War was then declared against Austria, a war which I state to be a war of aggression on the part of France. The king of Prussia had declared that he should consider war against the emperor or empire as war against himself. He had declared that as a coestate of the empire he was determined to defend their rights; that as an ally to the emperor he would support him to the utmost against any attack; and that for the sake of his own dominions he felt himself called upon to resist the progress of French principles and to maintain the balance of power in Europe. With this notice before them, France declared war upon the emperor, and the war with Prussia was the necessary consequence of this aggression, both against the emperor and the empire.
It was not till a considerably later period that almost all the other nations of Europe found themselves equally involved in actual hostility; but it is not a little material to the whole of my argument, compared with the statement of the learned gentleman and with that contained in the French note, to examine at what period this hostility extended itself. It extended itself, in the course of 1796, to the states of Italy which had hitherto been exempted from it. In 1797 it had ended in the destruction of most of them; it had ended in the virtual deposition of the king of Sardinia; it had ended in the conversion of Genoa and Tuscany into democratic republics; it had ended in the revolution of Venice, in the violation of treaties with the new Venetian republic; and finally, in transferring that very republic, the creature and vassal of France, to the dominion of Austria.
● ● ● ●
- Complete the following -
1. Translate this sentence from the passage on France's wars in Europe into French: "War was then declared against Austria, a war which I state to be a war of aggression on the part of France."
2. Carry on the passage on France's wars in Europe, starting after its final sentence.

- Available data -
● ● ● ●
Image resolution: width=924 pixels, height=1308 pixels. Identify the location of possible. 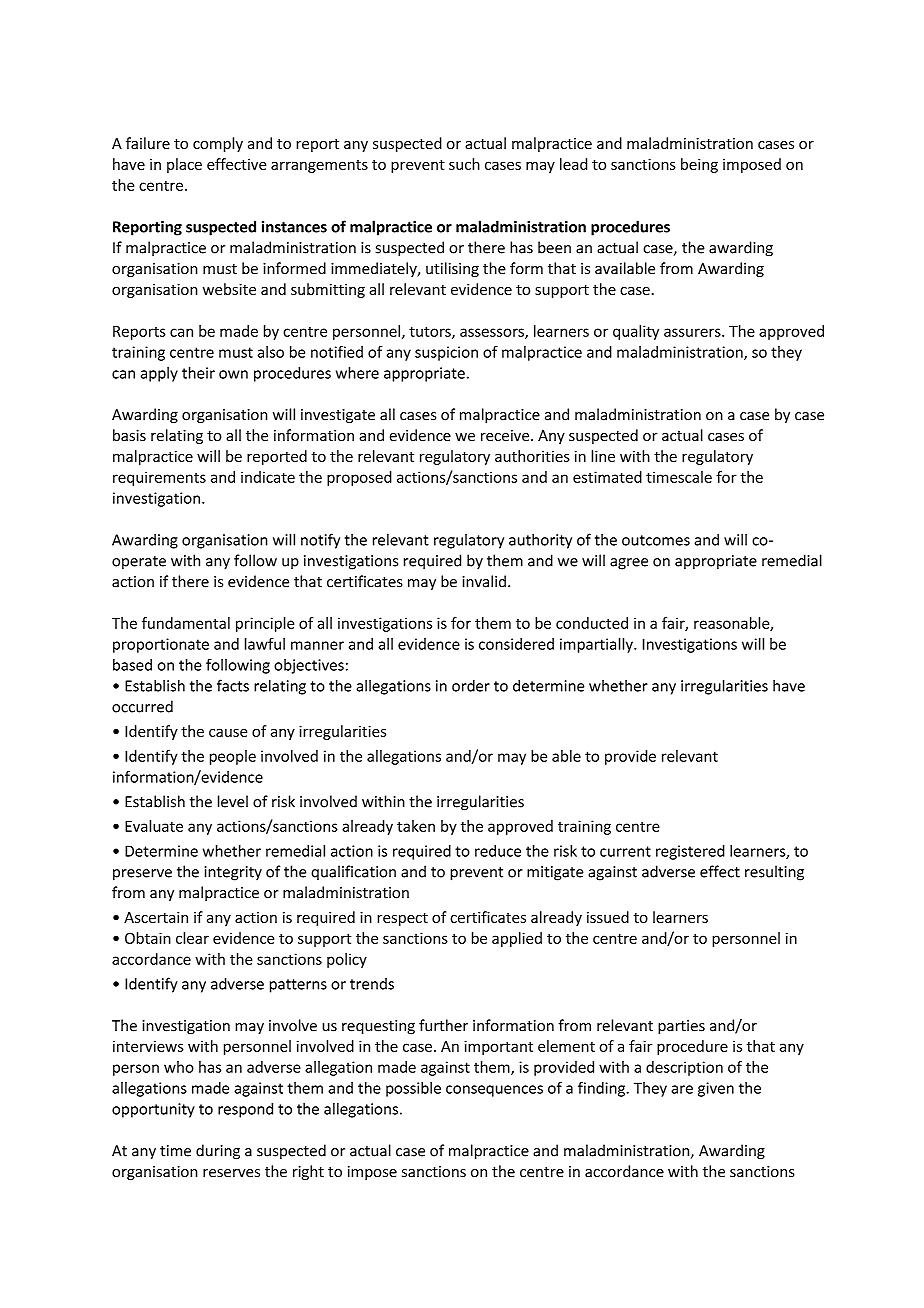
(413, 1089).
● ● ● ●
- Exercise answers -
1. La guerre fut alors déclarée à l'Autriche, une guerre que j'affirme être une guerre d'agression de la part de la France.

2.
I observe from the gestures of some honorable gentlemen that they think we are precluded from the use of any argument founded on this last transaction. I already hear them saying that it was as criminal in Austria to receive as it was in France to give. I am far from defending or palliating the conduct of Austria upon this occasion. But because Austria, unable at last to contend with the arms of France, was forced to accept an unjust and insufficient indemnification for the conquests France had made from it, are we to be debarred from stating what, on the part of France, was not merely an unjust acquisition, but an act of the grossest and most aggravated perfidy and cruelty, and one of the most striking specimens of that system which has been uniformly and indiscriminately applied to all the countries which France has had within its grasp?
Let us look at the conduct of France. She had spurned the offers of Great Britain; she had reduced her Continental enemies to the necessity of accepting a precarious peace; she had (in spite of those pledges repeatedly made and uniformly violated) surrounded herself by new conquests on every part of her frontier but one. That one was Switzerland. The first effect of being relieved from the war with Austria, of being secured against all fears of Continental invasion on the ancient territory of France, was their unprovoked attack against this unoffending and devoted country.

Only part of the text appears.